Alex's Notes

DuCharme: Chapter 02: The Semantic Web, RDF, and Linked Data

Metadata

URLs, URIs, Namespaces

Uniform Resource Locators (URLs) were one of the initial trilogy of specifications from TBL, the others being html and http. They are a compact way for the client to specify the resource it wants.

Ownership of a domain gives you authority to control the file structure and resource names. This led to people to use the names for resources that weren’t web addresses, eg the FOAF vocabulary used urls like http://xmlns.com/foaf/0.1/Person to refer to a concept, with no actual web page at the end of it.

This confused people and an attempt was made to create a new syntax, Universal Resource Names or URNS that would look like: urn:xmlns.com/foaf/0.1/Person instead. A meta concept to encompass both URNs and URLs was introduced, the Universal Resource Identifier or (URI) - note that it’s Universal RI, but Uniform RL.

URNs didn’t catch on at all, so now people often use URI and URL interchangeably.

URIs don’t support many alphabets, eg Chinese or Cyrillic, so there is yet another spec, the Internationalized Resource Identifiers or IRIs, that extend the spec to support more characters. IRI is the most inclusive, though again they are often used interchangeably.

These identifiers happened to solve another problem, clashes in XML entity models.

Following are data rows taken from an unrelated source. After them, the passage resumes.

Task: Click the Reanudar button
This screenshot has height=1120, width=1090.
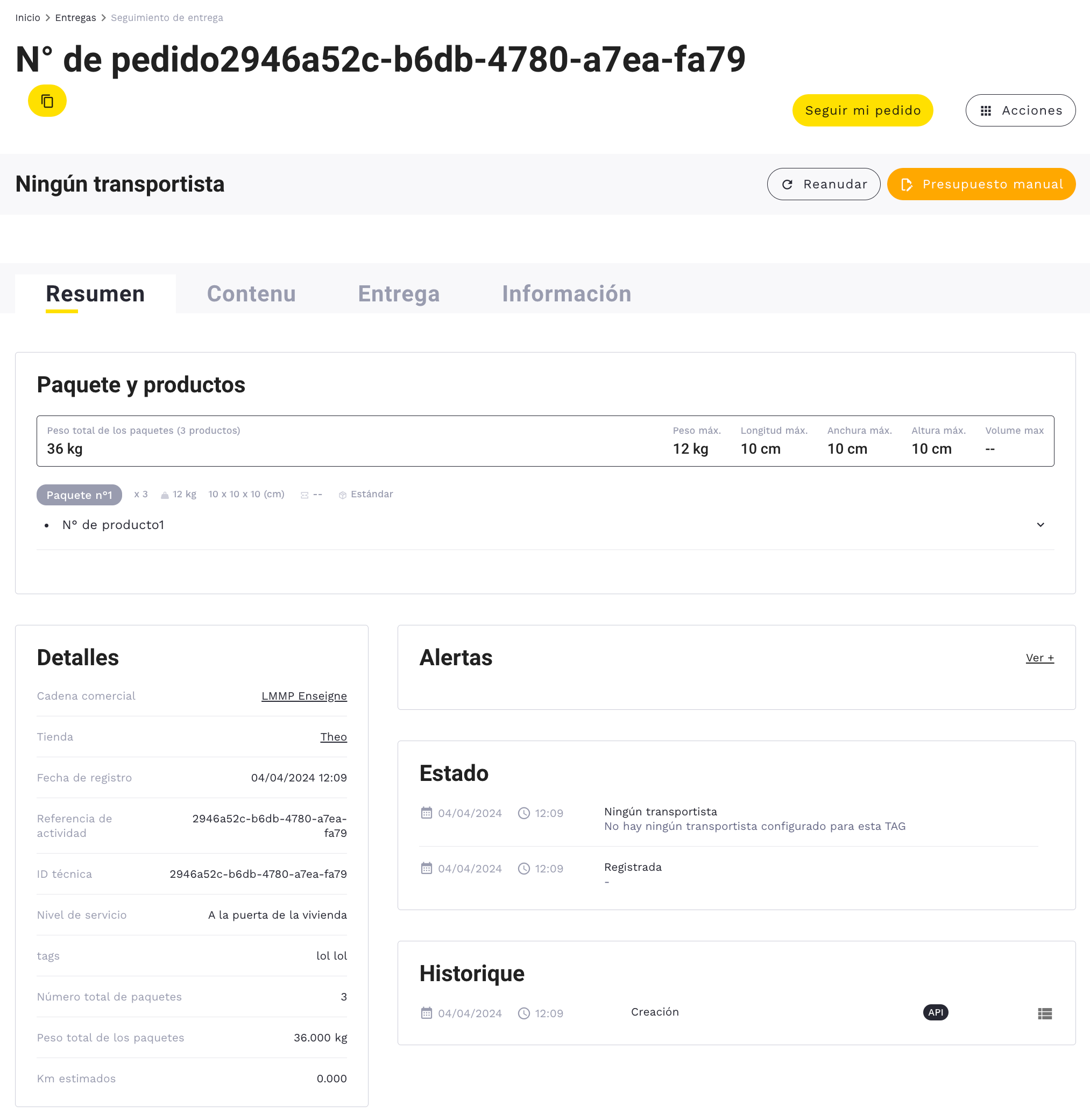Action: [x=823, y=185]
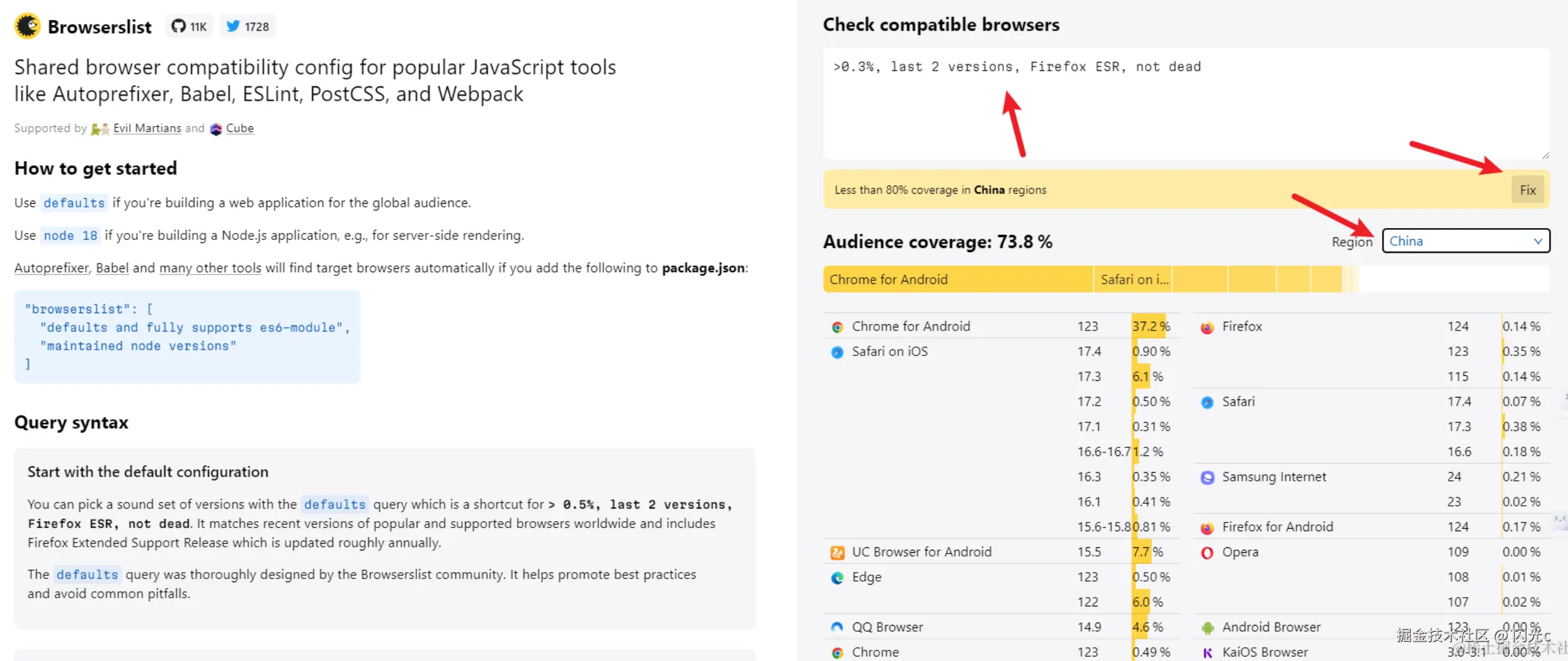Image resolution: width=1568 pixels, height=661 pixels.
Task: Click the QQ Browser icon
Action: (x=837, y=627)
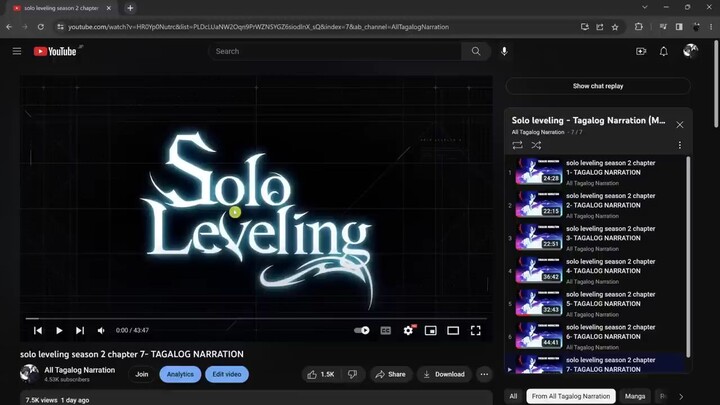
Task: Click the Show chat replay button
Action: click(x=598, y=86)
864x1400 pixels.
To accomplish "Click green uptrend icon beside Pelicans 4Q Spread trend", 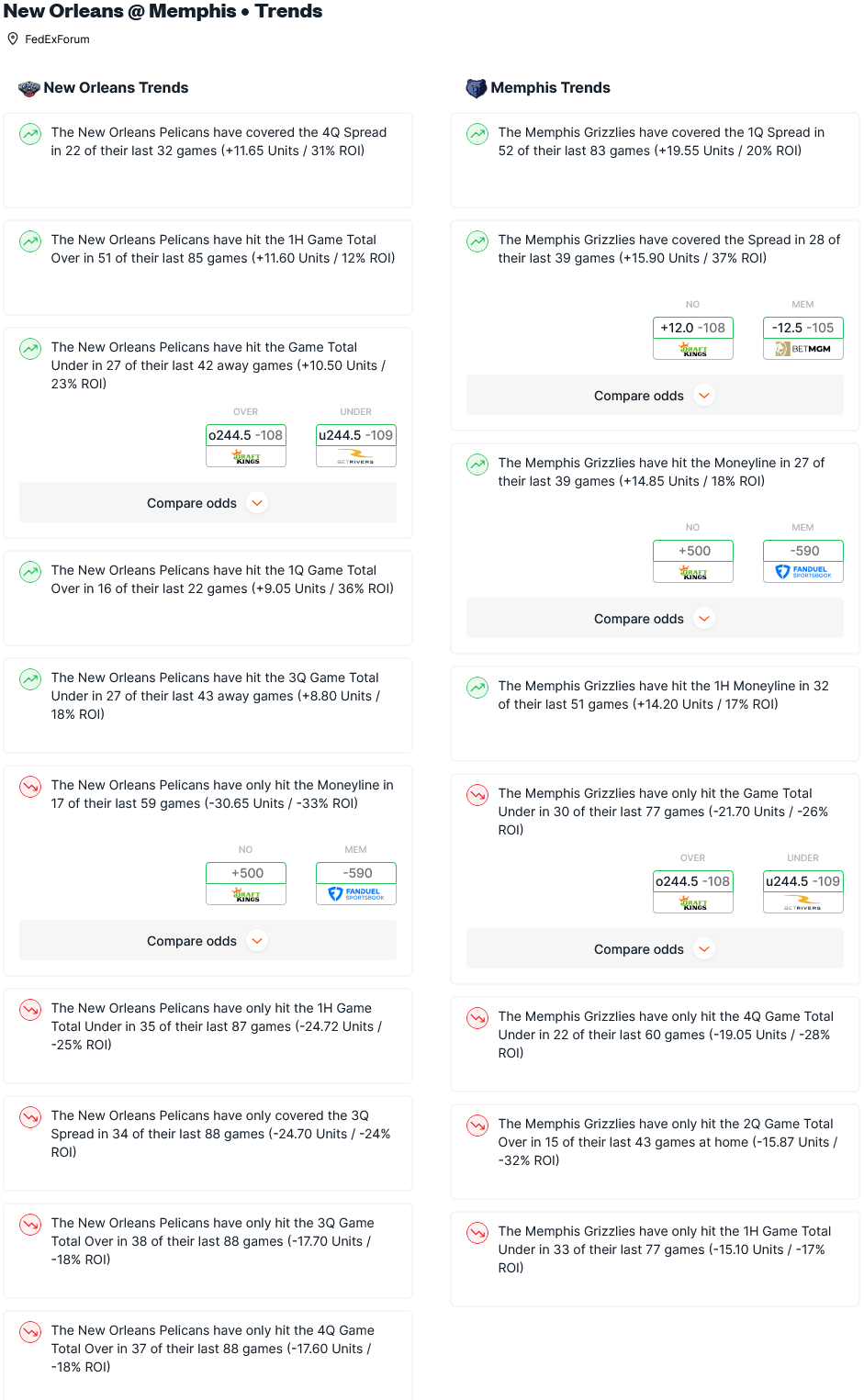I will (31, 134).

URIs were selected as the way to specify xml namespaces. So you’ll often see xml docs like this:

<xml xmlns:dc="http://purl.org/dc/elements/1.1/">
<book>
  <dc:title>My Great Book</dc:title>
</book>

Prefixes don’t identify the namespace, the URIs do, they are just shorthand.

In RDF, subjects and predicates must belong to specific namespaces. RDF follows the same prefix convention as xml, but you can also just use the full URI instead if you want (just enclose it in angle brackets in many syntaxes). Just about anywhere in RDF and SPARQL where you can use a URI you can use a prefixed name instead, so long as the prefix has been declared. The part of the name after the colon is the local name, the full name is the prefixed name.

NamespaceTTL Prefix declarationPrefixed NameLocal Name
<http://purl.org/dc/elements/1.1/>@prefix dc: <http://purl...>dc:titletitle

RDF

To recap, the Resource Description Framework RDF:

  • Is a data model in which the basic unit of information is a triple.

  • A triple consists of a subject, predicate, and object - a resource identifier, an attribute or property name, and an attribute or property value.

  • To remove ambiguity, the subject and predicate of a triple must be URIs (though we can use prefixed names in place of full URIs).

Serialization

The most common serialization format for RDF is Turtle, but RDF has a number of different ones.

N-Triples

The simplest is N-Triples, a subset of N3. In N-Triples URIs are written in angle brackets, strings in quote marks. Each triple has its own line, with a period at the end, eg:

<urn:isbn:011421421> <http://purl.org/dc/elements/1.1/creator> <http://www.w3.org/People/Berners-Lee/card#i> .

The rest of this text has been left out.